(Records from a dataset)
┄┄┄┄┄┄┄┄┄┄┄┄┄┄┄┄┄┄┄┄
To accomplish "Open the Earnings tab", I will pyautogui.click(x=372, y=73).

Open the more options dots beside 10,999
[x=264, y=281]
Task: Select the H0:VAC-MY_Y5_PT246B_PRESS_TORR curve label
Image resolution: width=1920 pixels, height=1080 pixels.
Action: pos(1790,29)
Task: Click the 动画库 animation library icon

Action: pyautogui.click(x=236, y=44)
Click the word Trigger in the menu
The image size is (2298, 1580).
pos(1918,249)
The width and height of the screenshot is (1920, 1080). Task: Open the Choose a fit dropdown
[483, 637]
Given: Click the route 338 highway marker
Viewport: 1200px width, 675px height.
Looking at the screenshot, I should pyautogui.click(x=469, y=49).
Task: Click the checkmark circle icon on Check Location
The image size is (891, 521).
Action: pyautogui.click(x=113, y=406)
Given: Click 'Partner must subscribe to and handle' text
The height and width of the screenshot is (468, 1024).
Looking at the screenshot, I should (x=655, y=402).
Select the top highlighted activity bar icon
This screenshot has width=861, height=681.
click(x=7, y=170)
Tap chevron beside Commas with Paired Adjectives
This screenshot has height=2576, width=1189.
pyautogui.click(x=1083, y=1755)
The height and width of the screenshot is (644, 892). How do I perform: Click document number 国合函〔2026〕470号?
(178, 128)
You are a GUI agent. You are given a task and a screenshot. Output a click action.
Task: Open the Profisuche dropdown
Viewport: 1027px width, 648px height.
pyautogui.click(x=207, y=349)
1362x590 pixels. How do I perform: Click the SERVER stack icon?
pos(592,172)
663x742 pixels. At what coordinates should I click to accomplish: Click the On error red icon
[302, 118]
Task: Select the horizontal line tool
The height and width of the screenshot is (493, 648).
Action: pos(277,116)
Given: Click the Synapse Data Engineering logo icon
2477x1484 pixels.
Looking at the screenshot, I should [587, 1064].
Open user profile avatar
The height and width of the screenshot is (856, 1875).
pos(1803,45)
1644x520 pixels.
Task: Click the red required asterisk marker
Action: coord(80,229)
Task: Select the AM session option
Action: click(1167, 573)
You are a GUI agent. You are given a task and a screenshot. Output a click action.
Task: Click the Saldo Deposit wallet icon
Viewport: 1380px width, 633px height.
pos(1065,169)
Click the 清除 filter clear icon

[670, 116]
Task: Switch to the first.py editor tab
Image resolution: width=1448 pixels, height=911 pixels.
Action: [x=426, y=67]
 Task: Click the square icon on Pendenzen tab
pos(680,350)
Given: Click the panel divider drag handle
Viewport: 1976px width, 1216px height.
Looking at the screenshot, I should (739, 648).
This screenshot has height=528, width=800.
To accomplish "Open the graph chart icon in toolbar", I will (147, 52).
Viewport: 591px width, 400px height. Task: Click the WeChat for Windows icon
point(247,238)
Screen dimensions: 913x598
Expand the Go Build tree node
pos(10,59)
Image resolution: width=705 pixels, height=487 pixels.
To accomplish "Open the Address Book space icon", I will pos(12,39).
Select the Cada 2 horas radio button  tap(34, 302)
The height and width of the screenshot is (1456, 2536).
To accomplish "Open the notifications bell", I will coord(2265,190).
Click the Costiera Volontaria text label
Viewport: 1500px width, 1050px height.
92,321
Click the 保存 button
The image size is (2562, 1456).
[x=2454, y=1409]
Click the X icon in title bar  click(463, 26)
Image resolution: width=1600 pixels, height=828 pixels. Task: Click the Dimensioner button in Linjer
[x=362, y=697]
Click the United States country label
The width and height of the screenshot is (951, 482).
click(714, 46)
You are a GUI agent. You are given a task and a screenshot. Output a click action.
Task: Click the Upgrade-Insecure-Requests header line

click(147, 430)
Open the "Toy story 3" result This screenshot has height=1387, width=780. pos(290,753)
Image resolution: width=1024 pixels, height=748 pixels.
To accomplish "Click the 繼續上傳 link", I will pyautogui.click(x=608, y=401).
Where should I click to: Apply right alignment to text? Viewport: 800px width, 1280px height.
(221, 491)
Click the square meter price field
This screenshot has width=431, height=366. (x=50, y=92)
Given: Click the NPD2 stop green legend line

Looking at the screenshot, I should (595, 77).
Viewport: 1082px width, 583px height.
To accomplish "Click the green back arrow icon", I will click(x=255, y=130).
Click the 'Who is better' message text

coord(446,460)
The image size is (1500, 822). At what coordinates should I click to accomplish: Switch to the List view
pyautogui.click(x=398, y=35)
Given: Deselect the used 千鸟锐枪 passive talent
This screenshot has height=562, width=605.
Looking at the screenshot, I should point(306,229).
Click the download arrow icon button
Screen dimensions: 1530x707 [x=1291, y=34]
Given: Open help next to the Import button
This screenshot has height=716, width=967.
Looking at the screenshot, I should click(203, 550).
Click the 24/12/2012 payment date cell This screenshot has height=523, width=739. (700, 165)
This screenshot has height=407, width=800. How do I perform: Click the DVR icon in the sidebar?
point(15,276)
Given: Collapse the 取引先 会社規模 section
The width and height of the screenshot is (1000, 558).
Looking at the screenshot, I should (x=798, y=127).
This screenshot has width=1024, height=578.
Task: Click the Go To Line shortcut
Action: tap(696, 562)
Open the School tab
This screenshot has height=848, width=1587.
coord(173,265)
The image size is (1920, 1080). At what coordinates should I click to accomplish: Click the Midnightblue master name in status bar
┄┄┄┄┄┄┄┄┄┄┄┄┄┄┄┄┄┄┄┄
- _AIM OF THE EXERCISE_:
Find every line in the records above that contains the string "pyautogui", and copy each of those lines in full. Treat the match as case-sensitive.

- _REPLY TO THE TASK_:
To accomplish "Open the Earnings tab", I will pyautogui.click(x=372, y=73).
Action: pyautogui.click(x=236, y=44)
Looking at the screenshot, I should pyautogui.click(x=469, y=49).
Action: pyautogui.click(x=113, y=406)
pyautogui.click(x=1083, y=1755)
pyautogui.click(x=207, y=349)
To accomplish "Click the 繼續上傳 link", I will pyautogui.click(x=608, y=401).
pyautogui.click(x=398, y=35)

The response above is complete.